**Passage cité:**

++++++++

Ce document numérique a été réalisé par Nord Compo .
Introduction
Vivre et penser le temps
On se rappelle le propos, maintes fois repris, de saint Augustin : « Qu’est-ce que le temps ? Si personne ne me le demande je le sais. Si quelqu’un pose la question et que je veuille l’expliquer, je ne sais plus. » S’il en est ainsi, c’est parce que le temps est une donnée immatérielle de l’expérience. D’un côté, il y a le temps qui passe, qui nous est extérieur, qu’on peut mesurer, dont on peut faire l’étude ; de l’autre, il y a le temps constitutif de notre monde interne, qui ne relève pas de perceptions sensorielles directes, mais d’une invention, d’une construction de notre cerveau (Feldmeyer, 2002).

++++++++

**Données fournies:**
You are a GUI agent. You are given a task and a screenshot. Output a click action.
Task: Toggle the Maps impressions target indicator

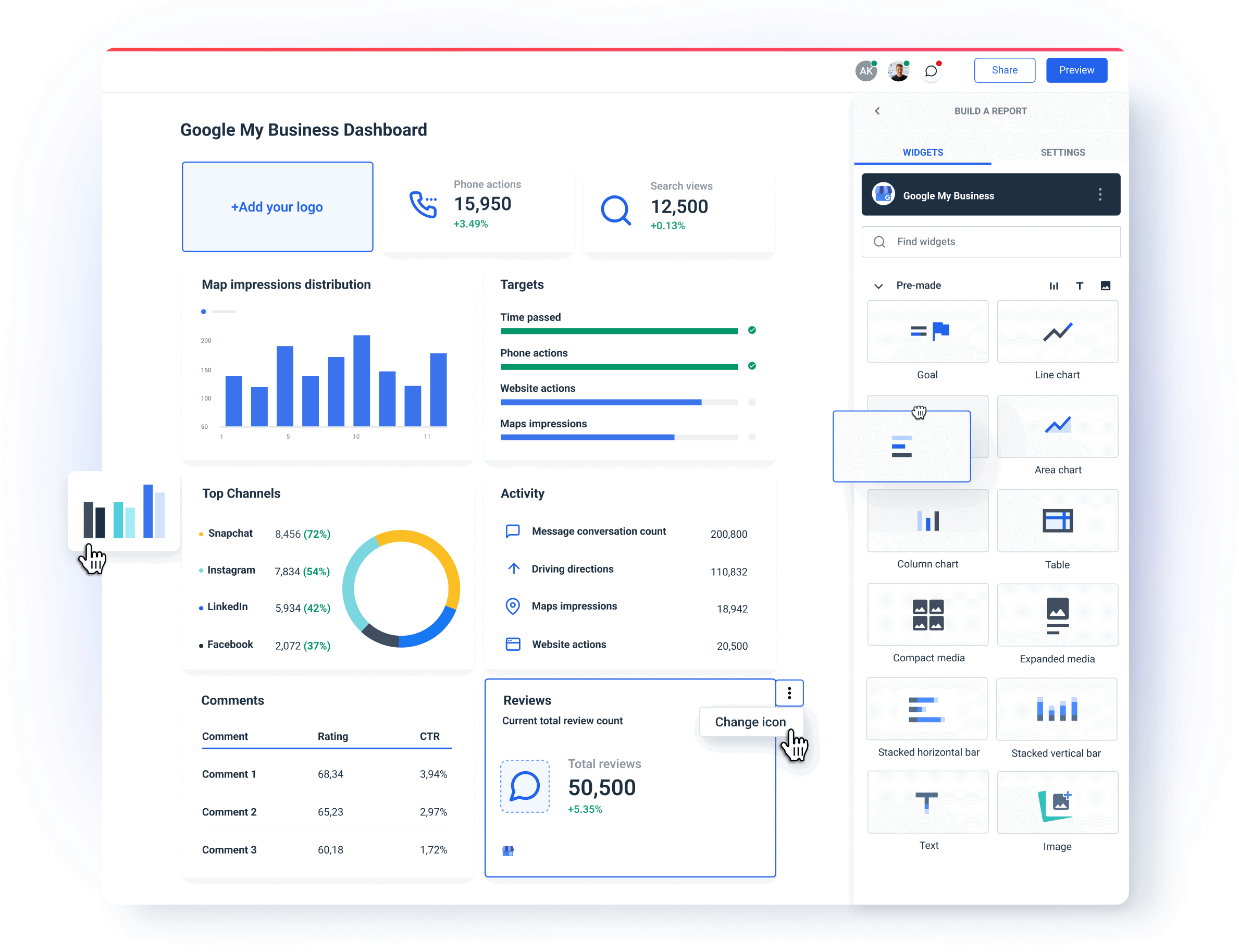tap(752, 437)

++++++++

**Consignes:**
1. D'après l'extrait sur le temps, pourquoi ne sait-on plus dire ce qu'est le temps dès qu'il faut l'expliquer ? Répondez en une à trois phrases.
2. Relevez tous les traits que l'extrait sur le temps attribue au temps qui nous est extérieur.
3. Poursuivez l'extrait sur le temps à la suite de sa dernière phrase.
Ce matériel provient d'une source distincte du passage cité.

**Réponses:**
1. Il est difficile de l'expliquer parce que le temps est une donnée immatérielle de l'expérience.

2.
- Il passe.
- Il nous est extérieur.
- On peut le mesurer.
- On peut en faire l'étude.

3.
Bien sûr, ce temps entretient des rapports étroits avec l’espace. D’ailleurs, nous utilisons des métaphores spatiales pour nous le représenter : nous parlons de temps lointain, nous évoquons le passé proche, nous saisissons le temps comme un phénomène qui s’écoule à la manière d’une rivière allant d’un point à un autre. De même, dès que l’espace s’agrandit, c’est en termes de temps pour le parcourir que nous finissons par le mesurer ; ainsi nous disons d’une étoile qu’elle est à tant d’années-lumière du soleil ou que Pékin est à tant d’heures d’avion de Paris.
Nous nous orientons ainsi dans l’existence grâce à des repères spatio-temporels. Lorsque ces repères sont troublés, nous sommes atteints de confusion mentale ; alors nous ne savons plus nous orienter : nous ignorons où nous sommes, nous ne savons plus dans quelle direction nous diriger, mais nous ne savons plus non plus si nous sommes en train de vivre le jour ou la nuit et nous peinons à situer notre maintenant par rapport à un hier et un demain.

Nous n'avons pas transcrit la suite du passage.